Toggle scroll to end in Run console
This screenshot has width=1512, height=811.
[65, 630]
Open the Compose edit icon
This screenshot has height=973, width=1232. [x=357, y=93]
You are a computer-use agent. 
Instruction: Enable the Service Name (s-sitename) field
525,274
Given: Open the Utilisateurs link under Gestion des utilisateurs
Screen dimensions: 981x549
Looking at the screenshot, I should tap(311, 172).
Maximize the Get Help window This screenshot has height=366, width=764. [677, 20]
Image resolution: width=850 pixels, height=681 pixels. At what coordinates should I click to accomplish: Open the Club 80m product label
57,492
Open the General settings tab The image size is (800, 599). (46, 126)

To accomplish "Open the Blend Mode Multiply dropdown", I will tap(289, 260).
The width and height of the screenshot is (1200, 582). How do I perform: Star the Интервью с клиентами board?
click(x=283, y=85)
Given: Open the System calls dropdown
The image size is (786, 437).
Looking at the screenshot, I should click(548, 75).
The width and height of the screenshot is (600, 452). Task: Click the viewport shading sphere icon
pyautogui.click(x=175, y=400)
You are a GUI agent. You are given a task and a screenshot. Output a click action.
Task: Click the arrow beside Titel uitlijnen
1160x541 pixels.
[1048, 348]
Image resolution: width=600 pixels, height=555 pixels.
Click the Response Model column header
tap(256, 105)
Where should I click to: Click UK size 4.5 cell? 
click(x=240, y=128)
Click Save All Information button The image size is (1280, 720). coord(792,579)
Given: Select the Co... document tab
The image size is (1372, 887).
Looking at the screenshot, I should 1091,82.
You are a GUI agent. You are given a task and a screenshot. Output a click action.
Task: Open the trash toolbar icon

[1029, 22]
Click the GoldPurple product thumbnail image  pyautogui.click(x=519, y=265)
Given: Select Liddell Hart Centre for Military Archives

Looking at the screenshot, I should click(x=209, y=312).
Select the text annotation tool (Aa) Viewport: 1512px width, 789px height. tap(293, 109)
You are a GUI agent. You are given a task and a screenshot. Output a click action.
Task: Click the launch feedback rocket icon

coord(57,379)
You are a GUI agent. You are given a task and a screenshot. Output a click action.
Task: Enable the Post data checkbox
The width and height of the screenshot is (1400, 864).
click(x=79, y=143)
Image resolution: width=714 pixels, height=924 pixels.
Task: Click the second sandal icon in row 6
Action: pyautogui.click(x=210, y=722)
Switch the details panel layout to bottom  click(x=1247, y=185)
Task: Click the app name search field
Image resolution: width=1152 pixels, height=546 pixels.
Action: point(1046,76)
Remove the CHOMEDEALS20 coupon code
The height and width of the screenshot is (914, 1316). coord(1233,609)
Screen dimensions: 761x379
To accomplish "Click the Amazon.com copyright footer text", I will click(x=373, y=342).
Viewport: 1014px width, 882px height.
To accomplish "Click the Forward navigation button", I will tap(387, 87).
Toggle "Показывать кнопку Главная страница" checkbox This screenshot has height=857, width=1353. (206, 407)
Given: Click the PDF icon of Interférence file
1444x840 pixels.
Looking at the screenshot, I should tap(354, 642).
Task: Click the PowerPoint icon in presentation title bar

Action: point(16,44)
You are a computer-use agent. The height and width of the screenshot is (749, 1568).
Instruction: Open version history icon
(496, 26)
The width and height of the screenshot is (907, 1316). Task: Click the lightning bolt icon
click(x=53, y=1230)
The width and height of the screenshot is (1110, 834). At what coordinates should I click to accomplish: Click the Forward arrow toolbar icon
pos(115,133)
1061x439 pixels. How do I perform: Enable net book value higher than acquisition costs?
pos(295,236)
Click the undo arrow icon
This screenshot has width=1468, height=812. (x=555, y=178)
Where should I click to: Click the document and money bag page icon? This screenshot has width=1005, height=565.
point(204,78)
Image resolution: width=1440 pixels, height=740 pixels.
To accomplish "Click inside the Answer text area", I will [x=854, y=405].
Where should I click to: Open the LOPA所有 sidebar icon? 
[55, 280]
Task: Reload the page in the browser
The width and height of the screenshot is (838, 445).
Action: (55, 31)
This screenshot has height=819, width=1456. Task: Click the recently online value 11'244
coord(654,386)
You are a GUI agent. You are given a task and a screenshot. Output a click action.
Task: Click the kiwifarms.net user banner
#####
The task: Rewrite the rows above as a Markdown table with the columns No. and Line, where No. numbers each line in order and Line holds the line itself. Omit blank lines.

Answer to the exercise:
| No. | Line |
|---|---|
| 1 | Toggle scroll to end in Run console |
| 2 | This screenshot has width=1512, height=811. |
| 3 | [65, 630] |
| 4 | Open the Compose edit icon |
| 5 | This screenshot has height=973, width=1232. [x=357, y=93] |
| 6 | You are a computer-use agent.  |
| 7 | Instruction: Enable the Service Name (s-sitename) field |
| 8 | 525,274 |
| 9 | Given: Open the Utilisateurs link under Gestion des utilisateurs |
| 10 | Screen dimensions: 981x549 |
| 11 | Looking at the screenshot, I should tap(311, 172). |
| 12 | Maximize the Get Help window This screenshot has height=366, width=764. [677, 20] |
| 13 | Image resolution: width=850 pixels, height=681 pixels. At what coordinates should I click to accomplish: Open the Club 80m product label |
| 14 | 57,492 |
| 15 | Open the General settings tab The image size is (800, 599). (46, 126) |
| 16 | To accomplish "Open the Blend Mode Multiply dropdown", I will tap(289, 260). |
| 17 | The width and height of the screenshot is (1200, 582). How do I perform: Star the Интервью с клиентами board? |
| 18 | click(x=283, y=85) |
| 19 | Given: Open the System calls dropdown |
| 20 | The image size is (786, 437). |
| 21 | Looking at the screenshot, I should click(548, 75). |
| 22 | The width and height of the screenshot is (600, 452). Task: Click the viewport shading sphere icon |
| 23 | pyautogui.click(x=175, y=400) |
| 24 | You are a GUI agent. You are given a task and a screenshot. Output a click action. |
| 25 | Task: Click the arrow beside Titel uitlijnen |
| 26 | 1160x541 pixels. |
| 27 | [1048, 348] |
| 28 | Image resolution: width=600 pixels, height=555 pixels. |
| 29 | Click the Response Model column header |
| 30 | tap(256, 105) |
| 31 | Where should I click to: Click UK size 4.5 cell?  |
| 32 | click(x=240, y=128) |
| 33 | Click Save All Information button The image size is (1280, 720). coord(792,579) |
| 34 | Given: Select the Co... document tab |
| 35 | The image size is (1372, 887). |
| 36 | Looking at the screenshot, I should 1091,82. |
| 37 | You are a GUI agent. You are given a task and a screenshot. Output a click action. |
| 38 | Task: Open the trash toolbar icon |
| 39 | [1029, 22] |
| 40 | Click the GoldPurple product thumbnail image  pyautogui.click(x=519, y=265) |
| 41 | Given: Select Liddell Hart Centre for Military Archives |
| 42 | Looking at the screenshot, I should click(x=209, y=312). |
| 43 | Select the text annotation tool (Aa) Viewport: 1512px width, 789px height. tap(293, 109) |
| 44 | You are a GUI agent. You are given a task and a screenshot. Output a click action. |
| 45 | Task: Click the launch feedback rocket icon |
| 46 | coord(57,379) |
| 47 | You are a GUI agent. You are given a task and a screenshot. Output a click action. |
| 48 | Task: Enable the Post data checkbox |
| 49 | The width and height of the screenshot is (1400, 864). |
| 50 | click(x=79, y=143) |
| 51 | Image resolution: width=714 pixels, height=924 pixels. |
| 52 | Task: Click the second sandal icon in row 6 |
| 53 | Action: pyautogui.click(x=210, y=722) |
| 54 | Switch the details panel layout to bottom  click(x=1247, y=185) |
| 55 | Task: Click the app name search field |
| 56 | Image resolution: width=1152 pixels, height=546 pixels. |
| 57 | Action: point(1046,76) |
| 58 | Remove the CHOMEDEALS20 coupon code |
| 59 | The height and width of the screenshot is (914, 1316). coord(1233,609) |
| 60 | Screen dimensions: 761x379 |
| 61 | To accomplish "Click the Amazon.com copyright footer text", I will click(x=373, y=342). |
| 62 | Viewport: 1014px width, 882px height. |
| 63 | To accomplish "Click the Forward navigation button", I will tap(387, 87). |
| 64 | Toggle "Показывать кнопку Главная страница" checkbox This screenshot has height=857, width=1353. (206, 407) |
| 65 | Given: Click the PDF icon of Interférence file |
| 66 | 1444x840 pixels. |
| 67 | Looking at the screenshot, I should tap(354, 642). |
| 68 | Task: Click the PowerPoint icon in presentation title bar |
| 69 | Action: point(16,44) |
| 70 | You are a computer-use agent. The height and width of the screenshot is (749, 1568). |
| 71 | Instruction: Open version history icon |
| 72 | (496, 26) |
| 73 | The width and height of the screenshot is (907, 1316). Task: Click the lightning bolt icon |
| 74 | click(x=53, y=1230) |
| 75 | The width and height of the screenshot is (1110, 834). At what coordinates should I click to accomplish: Click the Forward arrow toolbar icon |
| 76 | pos(115,133) |
| 77 | 1061x439 pixels. How do I perform: Enable net book value higher than acquisition costs? |
| 78 | pos(295,236) |
| 79 | Click the undo arrow icon |
| 80 | This screenshot has width=1468, height=812. (x=555, y=178) |
| 81 | Where should I click to: Click the document and money bag page icon? This screenshot has width=1005, height=565. |
| 82 | point(204,78) |
| 83 | Image resolution: width=1440 pixels, height=740 pixels. |
| 84 | To accomplish "Click inside the Answer text area", I will [x=854, y=405]. |
| 85 | Where should I click to: Open the LOPA所有 sidebar icon?  |
| 86 | [55, 280] |
| 87 | Task: Reload the page in the browser |
| 88 | The width and height of the screenshot is (838, 445). |
| 89 | Action: (55, 31) |
| 90 | This screenshot has height=819, width=1456. Task: Click the recently online value 11'244 |
| 91 | coord(654,386) |
| 92 | You are a GUI agent. You are given a task and a screenshot. Output a click action. |
| 93 | Task: Click the kiwifarms.net user banner |